TEXT SEGMENT:

○ ○ ○

Hi Don, Yeah. The plan is to have ~160ft wide paddocks between ~50ft wide contour-swale hedgerow "exclosures" which also provide car/tractor access.

The vegetation at the edges of the hedgerows will be primarily hang over forage and nitrogen fixing support species, and coppiced fencepost timber.

The trees/shrubs/bushes/forbs on the interior of the hedgrows and on the swale mound will be a combination of fruit trees for human use (standard apples, pears, plums. semi-wild, mainly for cidering or animal feed. quantity over quality since the paddock system is in our zone 3-4 and we have loads of other fruit trees elsewhere), fodder root crops for in-the-ground winter storage (turnips, mangel beets, sunchokes...), and mulch/emergency forage sources in the understory (alfalfa, comfrey, chickory, fescue...)

○ ○ ○

EXERCISE DIRECTIONS:
In the hedgerow and paddock plan, about how wide will the paddocks between the hedgerows be?

○ ○ ○

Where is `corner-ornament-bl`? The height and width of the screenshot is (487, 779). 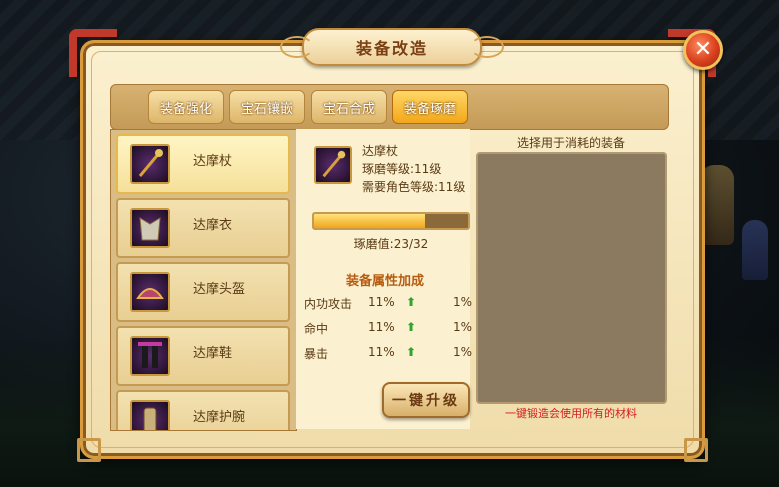 corner-ornament-bl is located at coordinates (89, 450).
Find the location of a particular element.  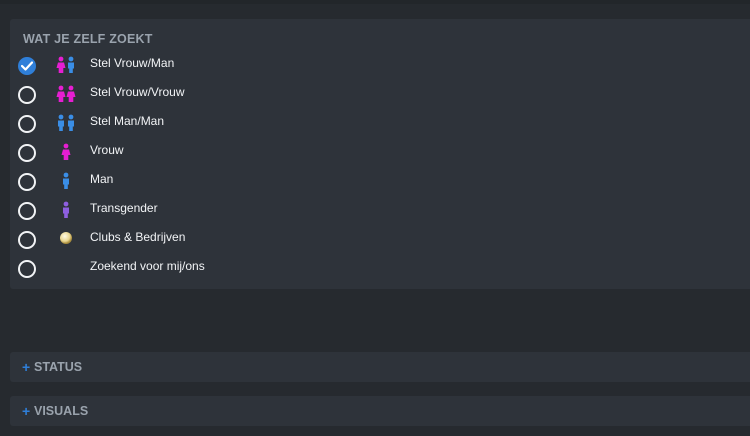

couple-woman-man-icon is located at coordinates (65, 64).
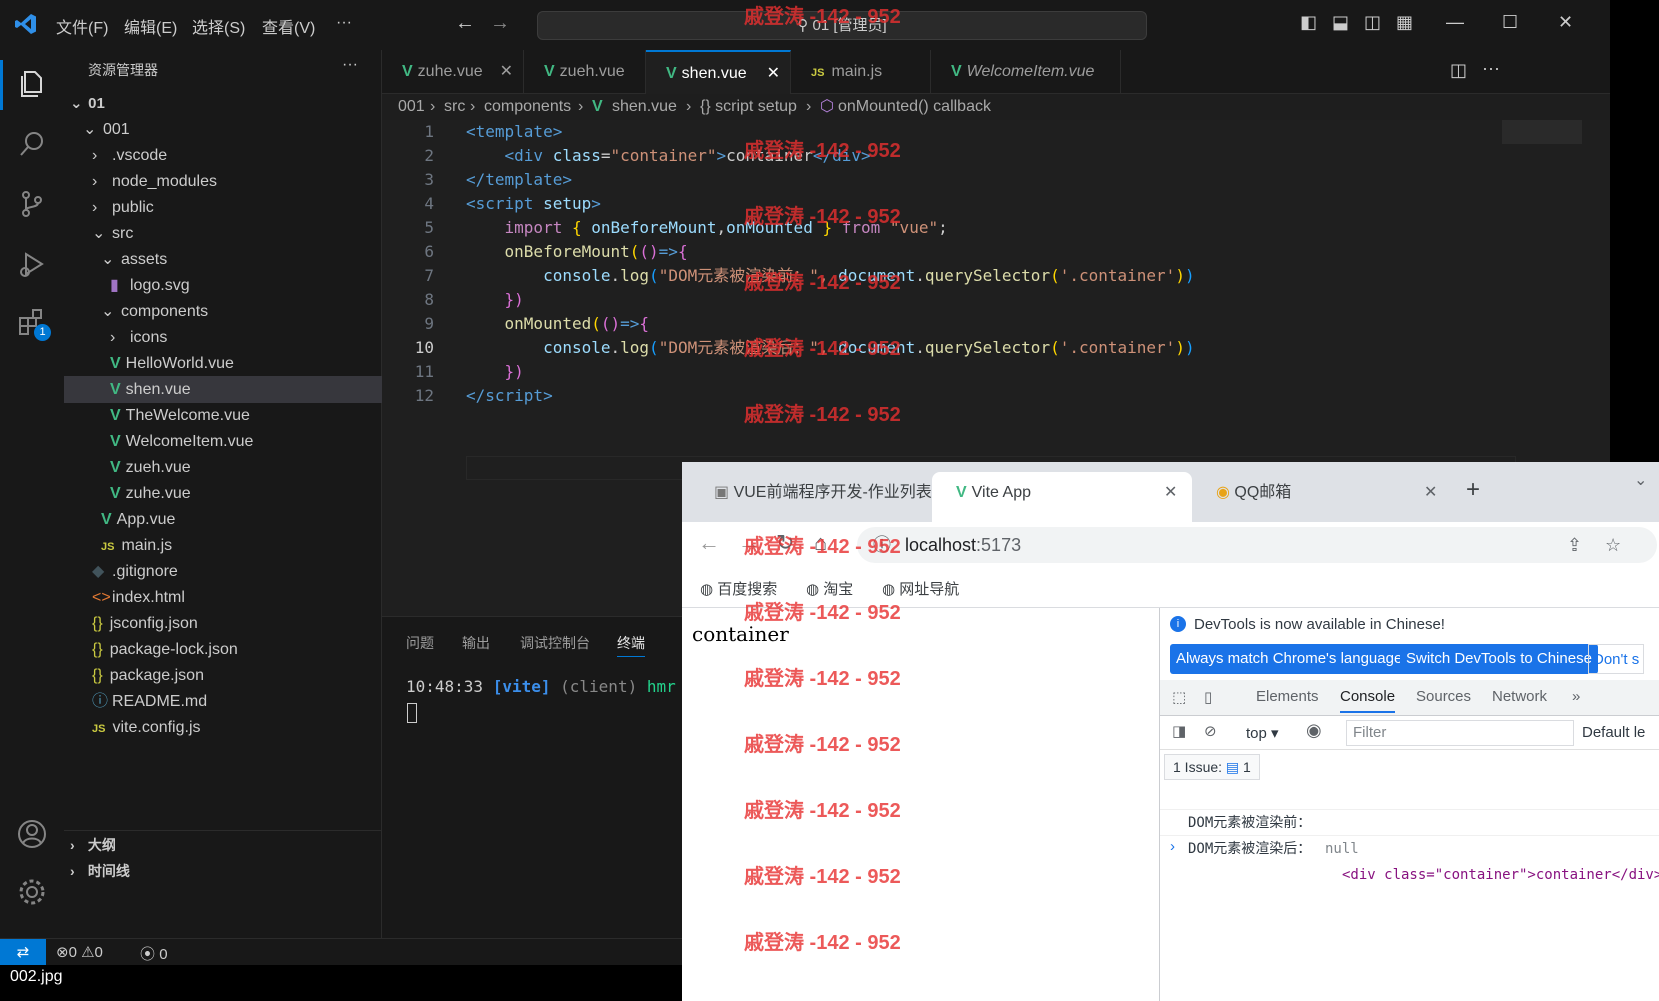 This screenshot has height=1001, width=1659. Describe the element at coordinates (1640, 480) in the screenshot. I see `tab-search-chevron-icon: ⌄` at that location.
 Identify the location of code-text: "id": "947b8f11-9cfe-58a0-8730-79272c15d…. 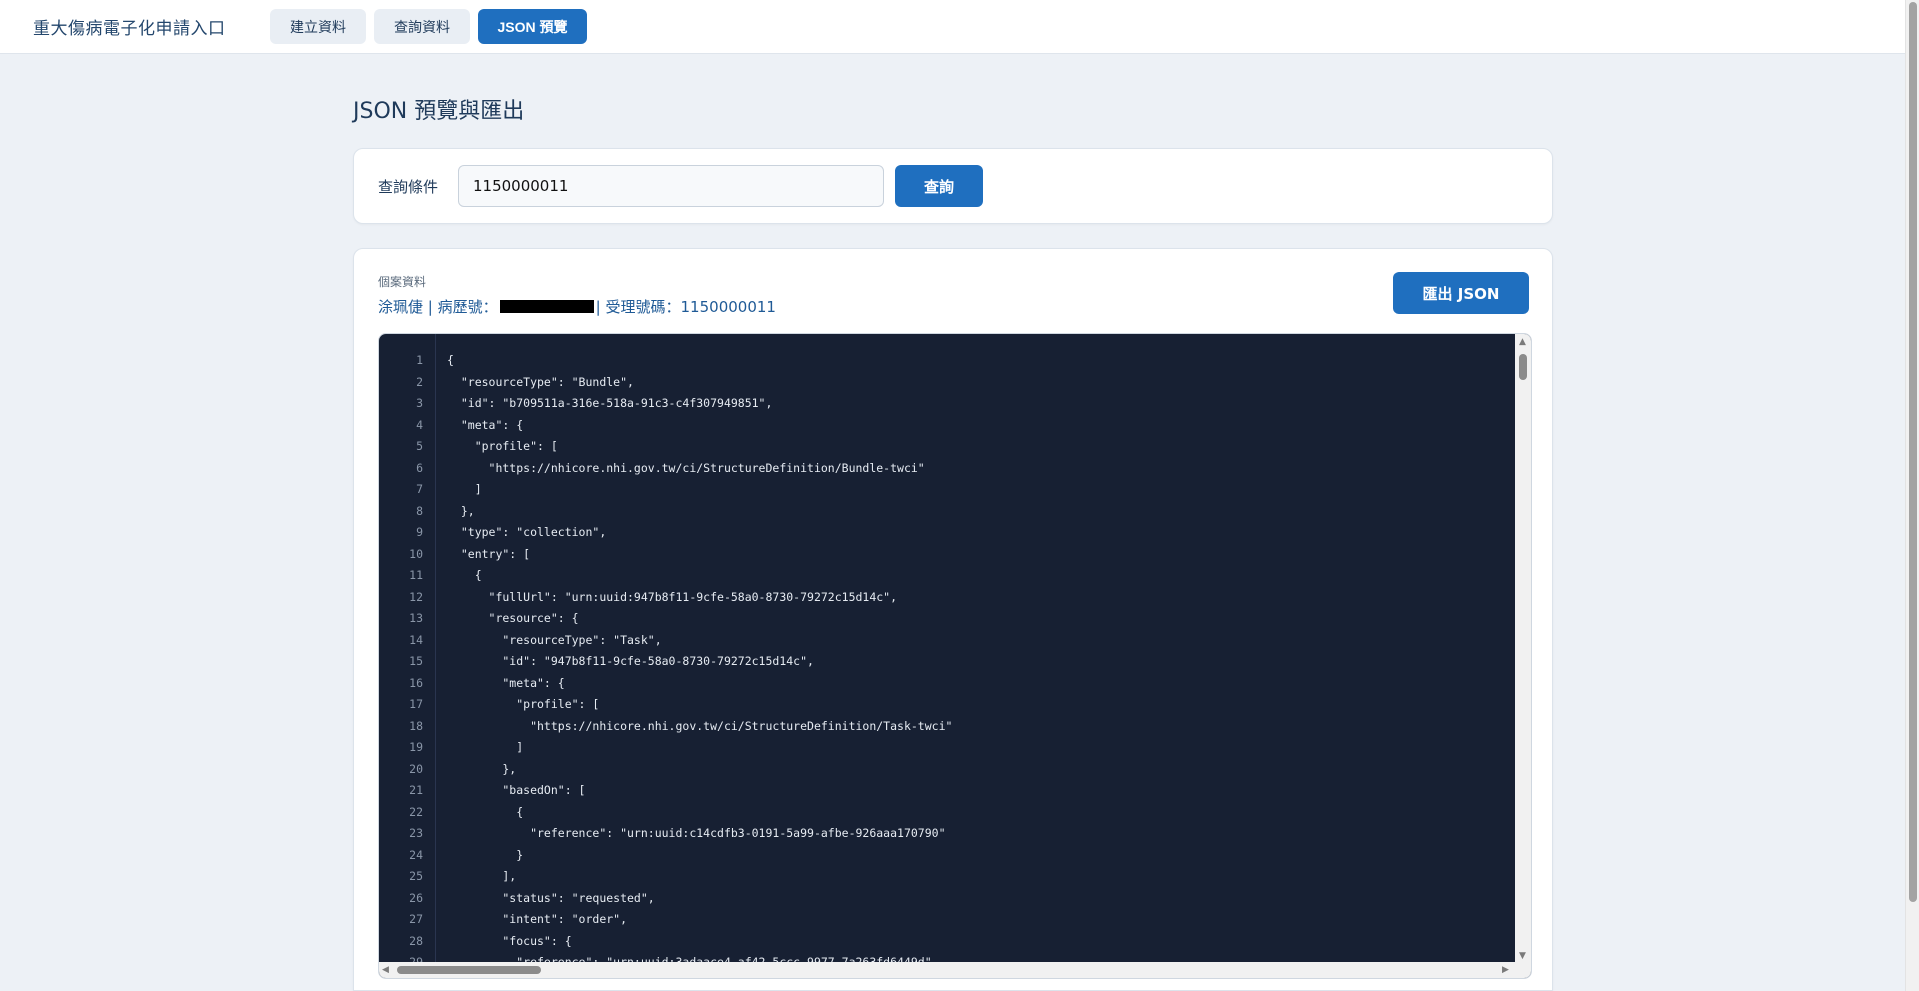
(630, 661).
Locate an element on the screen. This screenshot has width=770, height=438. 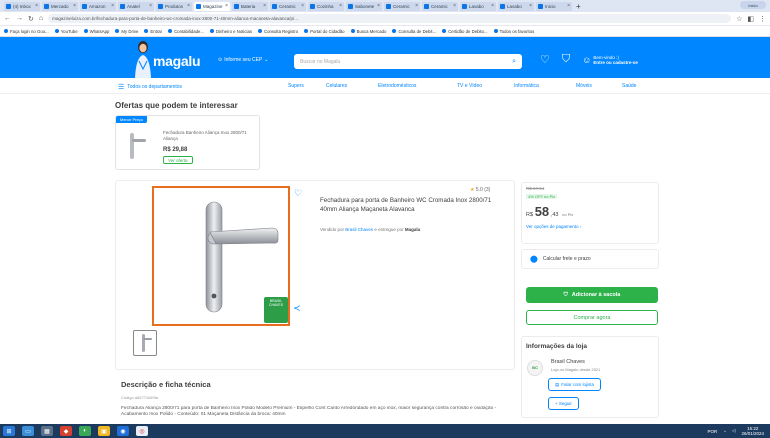
browser-tab: Inicio × is located at coordinates (554, 6).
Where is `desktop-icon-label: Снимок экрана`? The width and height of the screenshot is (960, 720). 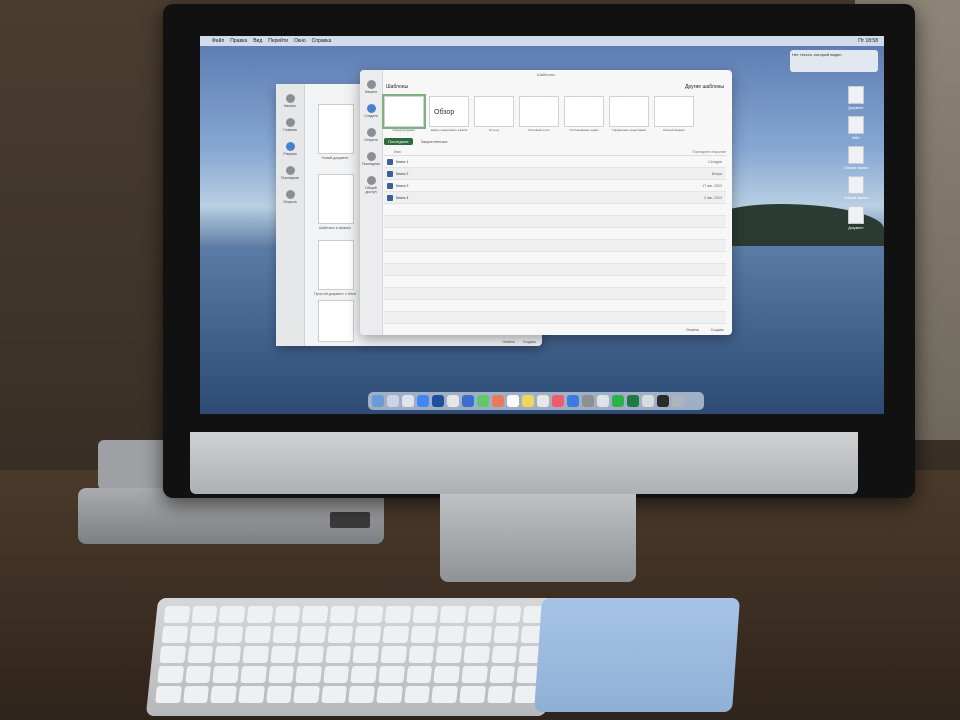
desktop-icon-label: Снимок экрана is located at coordinates (856, 198).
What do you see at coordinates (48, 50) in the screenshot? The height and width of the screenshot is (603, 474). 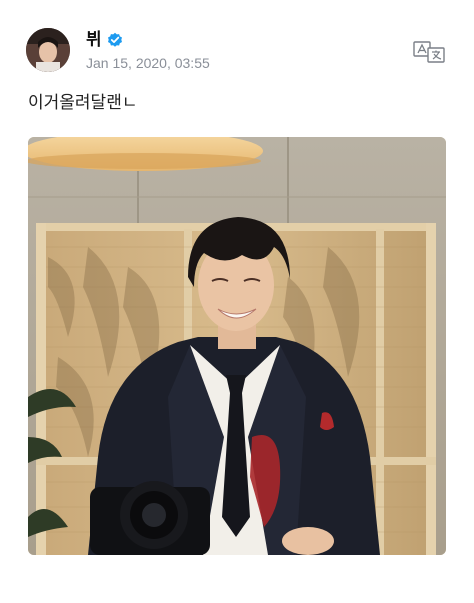 I see `author-avatar` at bounding box center [48, 50].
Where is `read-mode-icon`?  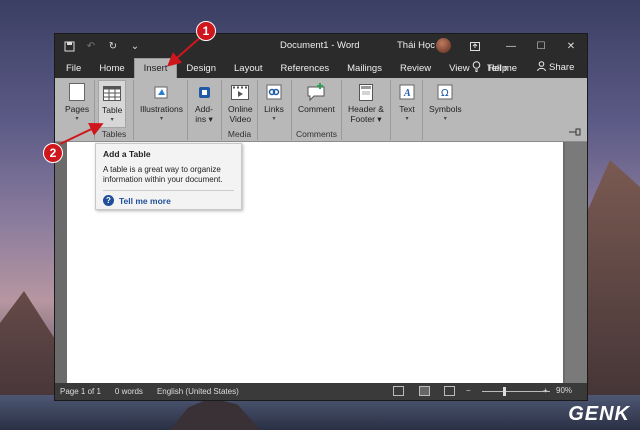 read-mode-icon is located at coordinates (398, 391).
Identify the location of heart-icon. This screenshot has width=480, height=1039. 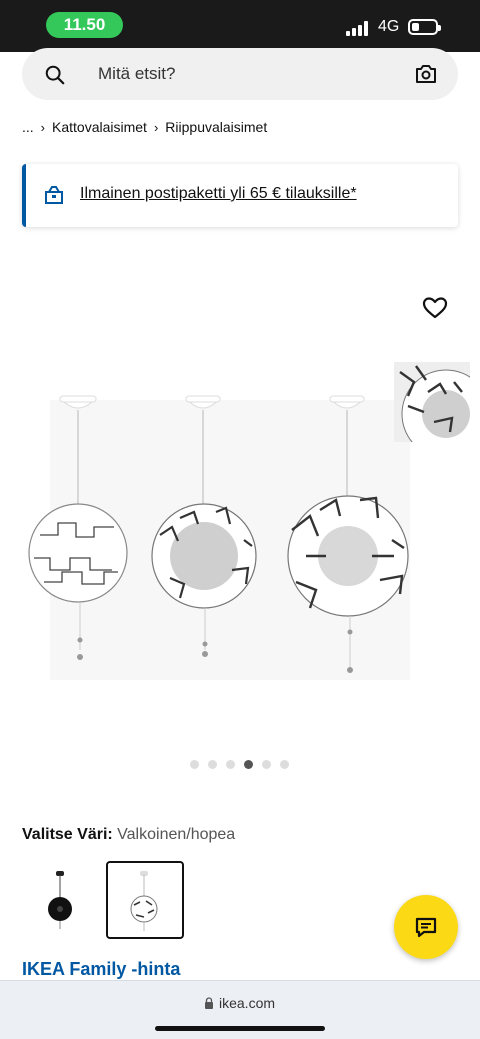
(435, 308).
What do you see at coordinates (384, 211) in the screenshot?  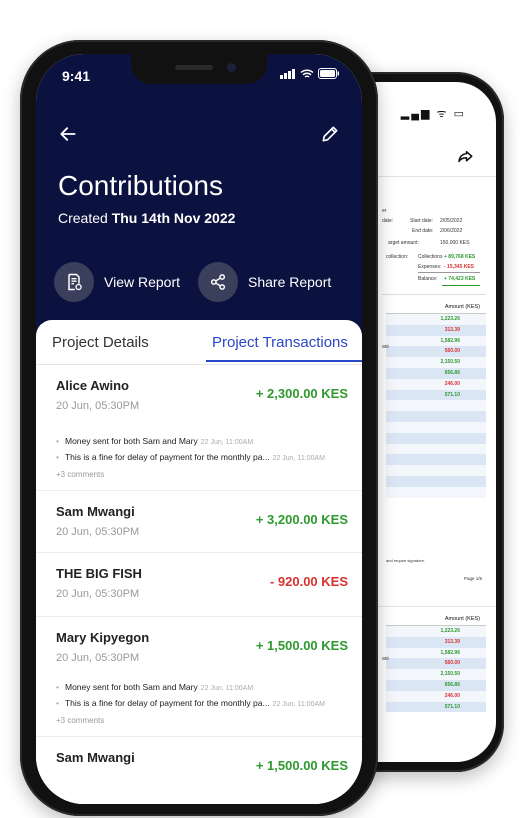 I see `summary-fragment: er` at bounding box center [384, 211].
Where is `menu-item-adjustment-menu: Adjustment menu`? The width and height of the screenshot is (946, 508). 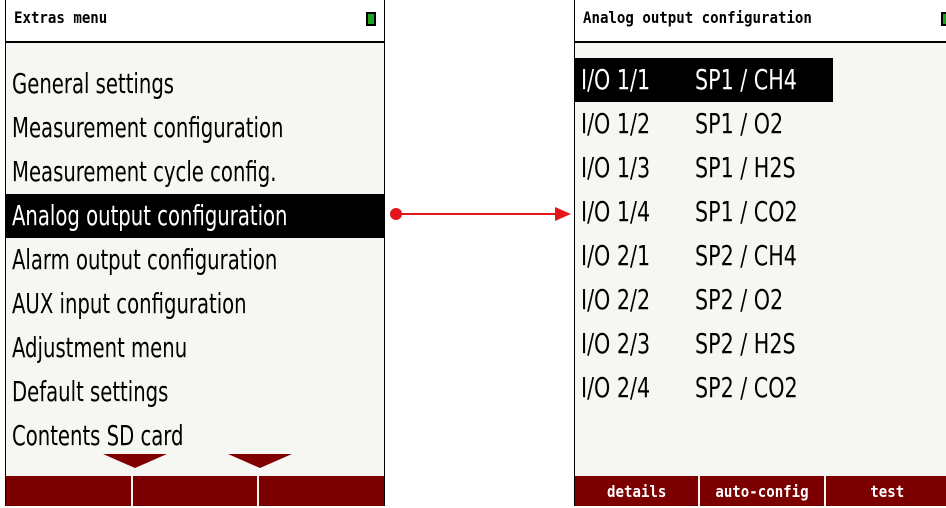 menu-item-adjustment-menu: Adjustment menu is located at coordinates (195, 348).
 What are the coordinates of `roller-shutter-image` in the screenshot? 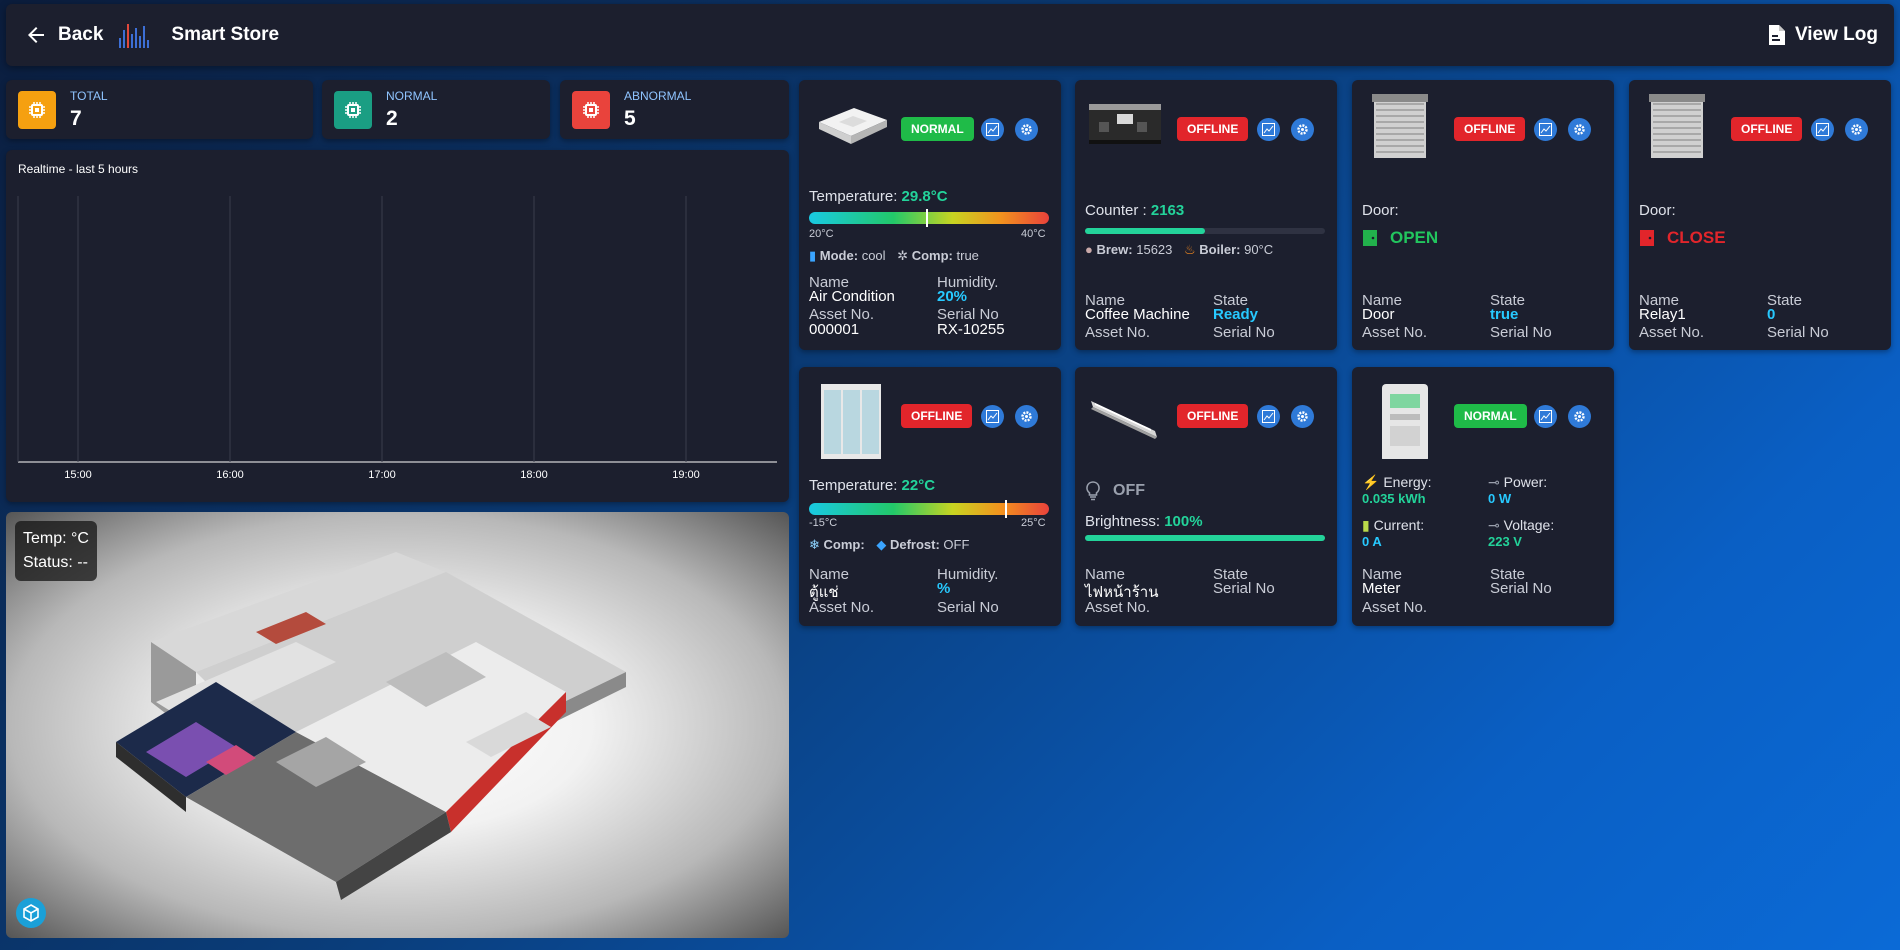 It's located at (1677, 126).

○ ○ ○

WRITTEN SOLUTION:
About 160 feet wide.